[What to work on]
According to the Toyama appeal excerpt, what does the court do with the decision of the Merit Systems Protection Board?
**** Excerpted passage ****
Stephanie S.K.C. TOYAMA, Petitioner, v. MERIT SYSTEMS PROTECTION BOARD, Respondent.

No. 2006-3281.

Decided: March 13, 2007

Before MICHEL, Chief Judge, DYK and PROST, Circuit Judges. William Tagupa, of Honolulu, HI, argued for petitioner. Raymond W. Angelo, Attorney, Office of the General Counsel, United States Merit Systems Protection Board, of Washington, DC, argued for respondent.   With him on the brief were Martha B. Schneider, General Counsel, and Rosa M. Koppel, Deputy General Counsel.   Of counsel was Joyce G. Friedman.   Also of counsel were David M. Cohen, Director and Franklin E. White, Jr., Assistant Director, Commercial Litigation Branch, Civil Division, United States Department of Justice, of Washington, DC.

Stephanie Toyama appeals the decision of the Merit Systems Protection Board (“MSPB” or “Board”) dismissing her appeal from a final agency decision of the Department of Health & Human Services (“HHS” or “agency”) as untimely.   Toyama v. Dep't of Health & Human Servs., No. SE0752030358-I-2, 102 M.S.P.R. 236, 2006 WL 1685804 (M.S.P.B. May 12, 2006).   We reverse the MSPB decision and remand for proceedings on the merits.
**** Raw records ****
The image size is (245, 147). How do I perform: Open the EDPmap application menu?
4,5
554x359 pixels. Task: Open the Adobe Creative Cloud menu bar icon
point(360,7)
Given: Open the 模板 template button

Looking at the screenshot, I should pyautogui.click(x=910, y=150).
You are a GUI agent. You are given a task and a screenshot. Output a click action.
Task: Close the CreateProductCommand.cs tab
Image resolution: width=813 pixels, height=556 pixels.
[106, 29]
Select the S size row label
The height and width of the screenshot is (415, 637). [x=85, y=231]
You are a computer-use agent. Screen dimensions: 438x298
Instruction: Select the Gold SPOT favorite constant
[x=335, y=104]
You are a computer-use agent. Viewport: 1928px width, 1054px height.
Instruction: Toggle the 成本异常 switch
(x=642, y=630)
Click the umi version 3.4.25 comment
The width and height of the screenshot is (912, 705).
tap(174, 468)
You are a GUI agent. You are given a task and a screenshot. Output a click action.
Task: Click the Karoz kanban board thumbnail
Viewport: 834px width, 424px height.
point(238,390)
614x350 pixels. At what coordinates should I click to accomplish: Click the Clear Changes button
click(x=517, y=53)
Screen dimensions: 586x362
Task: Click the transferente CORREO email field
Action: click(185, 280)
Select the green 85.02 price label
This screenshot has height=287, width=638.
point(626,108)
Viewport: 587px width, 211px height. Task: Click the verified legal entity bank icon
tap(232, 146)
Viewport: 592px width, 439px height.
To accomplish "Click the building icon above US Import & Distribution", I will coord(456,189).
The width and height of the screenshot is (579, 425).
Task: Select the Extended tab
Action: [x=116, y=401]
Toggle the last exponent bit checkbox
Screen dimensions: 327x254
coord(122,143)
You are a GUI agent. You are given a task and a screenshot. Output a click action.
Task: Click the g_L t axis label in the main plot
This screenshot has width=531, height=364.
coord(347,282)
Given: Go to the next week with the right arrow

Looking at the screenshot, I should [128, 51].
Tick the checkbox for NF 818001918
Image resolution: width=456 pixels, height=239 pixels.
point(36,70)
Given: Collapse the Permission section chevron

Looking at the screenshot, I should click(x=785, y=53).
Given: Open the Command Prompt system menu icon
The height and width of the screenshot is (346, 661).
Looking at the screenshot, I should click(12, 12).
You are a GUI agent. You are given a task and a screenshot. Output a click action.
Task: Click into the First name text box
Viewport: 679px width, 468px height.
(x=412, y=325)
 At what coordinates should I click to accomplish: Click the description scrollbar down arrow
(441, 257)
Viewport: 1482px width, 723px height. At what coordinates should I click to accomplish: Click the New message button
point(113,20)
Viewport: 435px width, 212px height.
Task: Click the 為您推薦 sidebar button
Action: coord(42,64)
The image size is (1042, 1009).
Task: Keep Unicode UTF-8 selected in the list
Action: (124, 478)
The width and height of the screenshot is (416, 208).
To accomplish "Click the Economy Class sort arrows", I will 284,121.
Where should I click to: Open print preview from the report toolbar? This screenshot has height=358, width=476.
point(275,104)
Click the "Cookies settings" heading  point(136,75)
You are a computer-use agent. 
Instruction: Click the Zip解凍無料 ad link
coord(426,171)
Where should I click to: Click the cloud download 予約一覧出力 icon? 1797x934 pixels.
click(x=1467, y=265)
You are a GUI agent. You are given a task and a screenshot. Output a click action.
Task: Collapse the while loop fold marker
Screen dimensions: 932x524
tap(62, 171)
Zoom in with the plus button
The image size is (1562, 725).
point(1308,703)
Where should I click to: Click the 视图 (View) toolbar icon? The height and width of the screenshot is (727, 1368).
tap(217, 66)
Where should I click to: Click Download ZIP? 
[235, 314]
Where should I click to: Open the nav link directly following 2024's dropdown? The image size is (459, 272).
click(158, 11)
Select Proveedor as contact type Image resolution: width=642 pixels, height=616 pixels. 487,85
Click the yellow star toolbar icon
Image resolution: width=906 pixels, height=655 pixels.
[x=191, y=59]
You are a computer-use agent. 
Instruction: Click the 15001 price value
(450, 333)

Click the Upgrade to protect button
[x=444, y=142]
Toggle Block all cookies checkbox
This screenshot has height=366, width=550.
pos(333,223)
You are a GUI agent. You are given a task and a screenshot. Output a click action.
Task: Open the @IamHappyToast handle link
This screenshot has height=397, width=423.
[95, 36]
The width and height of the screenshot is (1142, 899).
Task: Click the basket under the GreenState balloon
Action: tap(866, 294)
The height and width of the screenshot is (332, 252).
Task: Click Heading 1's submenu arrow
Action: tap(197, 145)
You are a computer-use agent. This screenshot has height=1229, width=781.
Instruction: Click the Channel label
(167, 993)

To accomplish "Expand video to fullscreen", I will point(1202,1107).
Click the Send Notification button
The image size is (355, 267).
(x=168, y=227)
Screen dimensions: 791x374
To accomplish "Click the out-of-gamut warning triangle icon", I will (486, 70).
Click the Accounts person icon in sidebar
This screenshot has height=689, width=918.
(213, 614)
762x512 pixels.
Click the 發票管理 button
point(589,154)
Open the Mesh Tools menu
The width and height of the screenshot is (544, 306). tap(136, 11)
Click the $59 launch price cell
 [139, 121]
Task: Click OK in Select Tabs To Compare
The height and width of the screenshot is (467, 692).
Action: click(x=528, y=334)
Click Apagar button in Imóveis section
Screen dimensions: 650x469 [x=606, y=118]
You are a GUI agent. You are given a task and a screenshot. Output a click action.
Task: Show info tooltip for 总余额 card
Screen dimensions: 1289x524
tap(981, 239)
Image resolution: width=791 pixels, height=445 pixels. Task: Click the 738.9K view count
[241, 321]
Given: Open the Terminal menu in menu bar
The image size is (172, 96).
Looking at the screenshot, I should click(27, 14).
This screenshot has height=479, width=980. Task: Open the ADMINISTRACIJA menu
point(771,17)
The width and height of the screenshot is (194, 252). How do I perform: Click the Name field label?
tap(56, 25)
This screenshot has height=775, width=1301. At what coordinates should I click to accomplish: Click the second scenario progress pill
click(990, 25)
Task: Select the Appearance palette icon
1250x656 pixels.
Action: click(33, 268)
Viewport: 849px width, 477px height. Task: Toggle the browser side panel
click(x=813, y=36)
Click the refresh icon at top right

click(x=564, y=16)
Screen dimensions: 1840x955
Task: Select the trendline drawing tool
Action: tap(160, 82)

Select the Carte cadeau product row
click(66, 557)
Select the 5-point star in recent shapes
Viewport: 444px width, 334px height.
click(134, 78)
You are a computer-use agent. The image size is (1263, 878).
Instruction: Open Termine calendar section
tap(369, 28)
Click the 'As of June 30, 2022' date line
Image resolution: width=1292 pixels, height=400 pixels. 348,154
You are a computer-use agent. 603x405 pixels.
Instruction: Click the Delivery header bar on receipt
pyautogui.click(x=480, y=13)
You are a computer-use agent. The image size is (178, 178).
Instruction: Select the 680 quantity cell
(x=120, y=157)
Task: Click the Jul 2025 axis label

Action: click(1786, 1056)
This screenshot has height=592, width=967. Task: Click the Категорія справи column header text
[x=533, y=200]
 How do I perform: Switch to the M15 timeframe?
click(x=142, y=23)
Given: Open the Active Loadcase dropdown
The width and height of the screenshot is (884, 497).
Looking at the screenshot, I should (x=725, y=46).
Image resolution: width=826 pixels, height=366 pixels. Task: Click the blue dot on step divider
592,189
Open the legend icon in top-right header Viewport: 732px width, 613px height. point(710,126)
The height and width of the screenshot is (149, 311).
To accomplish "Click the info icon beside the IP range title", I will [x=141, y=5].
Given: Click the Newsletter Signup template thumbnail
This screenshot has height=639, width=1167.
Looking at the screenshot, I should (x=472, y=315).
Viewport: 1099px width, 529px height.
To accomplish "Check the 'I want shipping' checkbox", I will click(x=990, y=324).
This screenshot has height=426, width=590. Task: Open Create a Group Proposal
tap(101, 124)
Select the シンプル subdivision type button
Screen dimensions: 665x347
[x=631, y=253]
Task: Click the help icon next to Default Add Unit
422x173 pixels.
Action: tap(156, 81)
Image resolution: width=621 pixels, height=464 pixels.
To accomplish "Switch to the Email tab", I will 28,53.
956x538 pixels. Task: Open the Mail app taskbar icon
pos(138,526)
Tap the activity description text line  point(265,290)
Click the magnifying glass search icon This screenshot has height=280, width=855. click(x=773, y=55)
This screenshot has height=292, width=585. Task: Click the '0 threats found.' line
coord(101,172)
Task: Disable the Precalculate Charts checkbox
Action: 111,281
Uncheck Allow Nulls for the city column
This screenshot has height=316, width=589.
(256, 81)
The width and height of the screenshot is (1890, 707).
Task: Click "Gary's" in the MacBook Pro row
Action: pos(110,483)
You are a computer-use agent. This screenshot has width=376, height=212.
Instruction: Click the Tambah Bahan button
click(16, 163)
****
[Correct result]
It reverses the decision and remands for proceedings on the merits.